Looking around the web for information on doing maths in Redis and don't actually find much. I'm using the Redis-RB gem in Rails, and caching lists of results:
e = [1738738.0, 2019461.0, 1488842.0, 2272588.0, 1506046.0, 2448701.0, 3554207.0, 1659395.0, ...]
$redis.lpush "analytics:math_test", e
Currently, our lists of numbers max in the thousands to tens of thousands per list per day, with number of lists likely in the thousands per day. (This is not actually that much; however, we're growing, and expect much larger sample sizes very soon.)
For each of these lists, I'd like to be able to run stats. I currently do this in-app
def basic_stats(arr)
return nil if arr.nil? or arr.empty?
min = arr.min.to_f
max = arr.max.to_f
total = arr.inject(:+)
len = arr.length
mean = total.to_f / len # to_f so we don't get an integer result
sorted = arr.sort
median = len % 2 == 1 ? sorted[len/2] : (sorted[len/2 - 1] + sorted[len/2]).to_f / 2
sum = arr.inject(0){|accum, i| accum +(i-mean)**2 }
variance = sum/(arr.length - 1).to_f
std_dev = Math.sqrt(variance).nan? ? 0 : Math.sqrt(variance)
{min: min, max: max, mean: mean, median: median, std_dev: std_dev, size: len}
end
and, while I could simply store the stats, I will often have to aggregate lists together to run stats on the aggregated list. Thus, it makes sense to store the raw numbers rather than every possible aggregated set. Because of this, I need the math to be fast, and have been exploring ways to do this. The simplest way is just doing it in-app, with 150k items in a list, this isn't actually too terrible:
$redis_analytics.llen "analytics:math_test", 0, -1
=> 156954
Benchmark.measure do
basic_stats $redis_analytics.lrange("analytics:math_test", 0, -1).map(&:to_f)
end
=> 2.650000 0.060000 2.710000 ( 2.732993)
While I'd rather not push 3 seconds for a single calculation, given that this might be outside of my current use-case by about 10x number of samples, it's not terrible. What if we were working with a sample size of one million or so?
$redis_analytics.llen("analytics:math_test")
=> 1063454
Benchmark.measure do
basic_stats $redis_analytics.lrange("analytics:math_test", 0, -1).map(&:to_f)
end
=> 21.360000 0.340000 21.700000 ( 21.847734)
Options
- Use the SORT method on the list, then you can instantaneously get min/max/length in Redis. Unfortunately, it seems that you still have to go in-app for things like median, mean, std_dev. Unless we can calculate these in Redis.

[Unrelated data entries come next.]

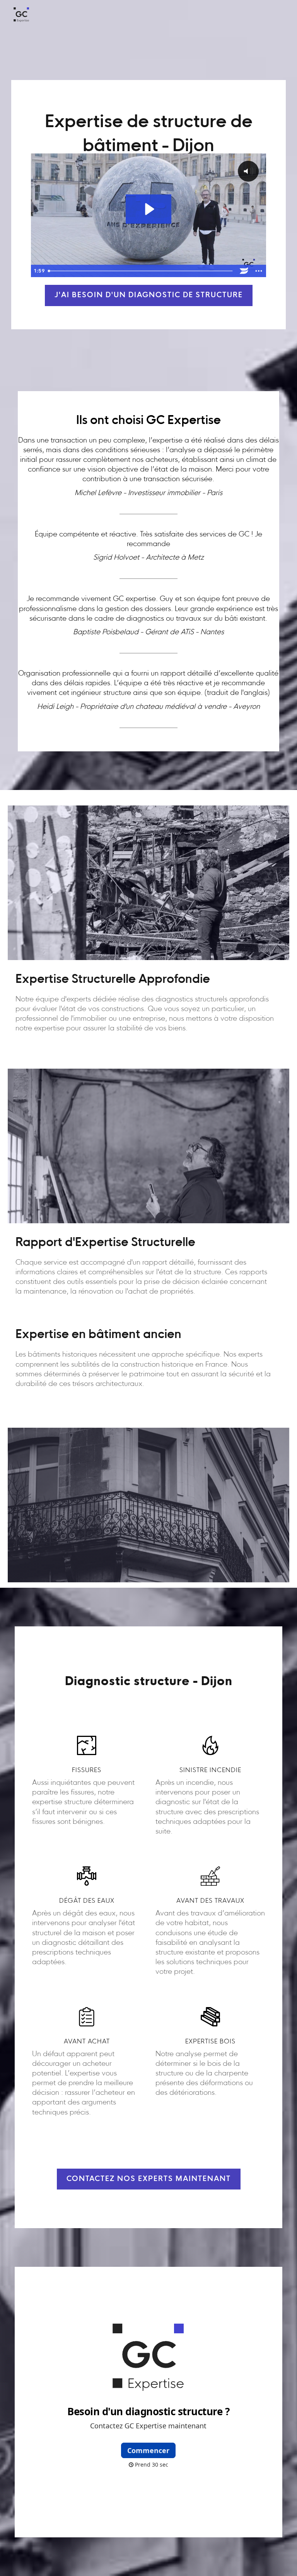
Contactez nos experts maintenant (149, 2179)
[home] (21, 14)
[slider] (141, 271)
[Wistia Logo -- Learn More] (244, 271)
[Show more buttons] (258, 271)
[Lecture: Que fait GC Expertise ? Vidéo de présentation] (149, 209)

- Use Lua scripting to do the calculations. (I haven't learned any Lua yet, so can't say I know what this would look like. If it's likely faster, I'd like to know so I can try it.)
- Some more efficient way to utilize Ruby, which seems a wee bit unlikely since utilizing what seems like a fairly decent stats gem has analogous results
- Use a different database.
Example using StatsSample gem
Using a gem seems to gain me nothing. In Python, I'd probably write a C module, not sure if many ruby stats gems are in C.
require 'statsample'
def basic_stats(stats)
return nil if stats.nil? or stats.empty?
arr = stats.to_scale
{min: arr.min, max: arr.max, mean: arr.mean, median: arr.median, std_dev: arr.sd, size: stats.length}
end
Benchmark.measure do
basic_stats $redis_analytics.lrange("analytics:math_test", 0, -1).map(&:to_f)
end
=> 20.860000 0.440000 21.300000 ( 21.436437)
Coda
It's quite possible, of course, that such large stats calculations will simply take a long time and that I should offload them to a queue. However, given that much of this math is actually happening inside Ruby/Rails, rather than in the database, I thought I might have other options.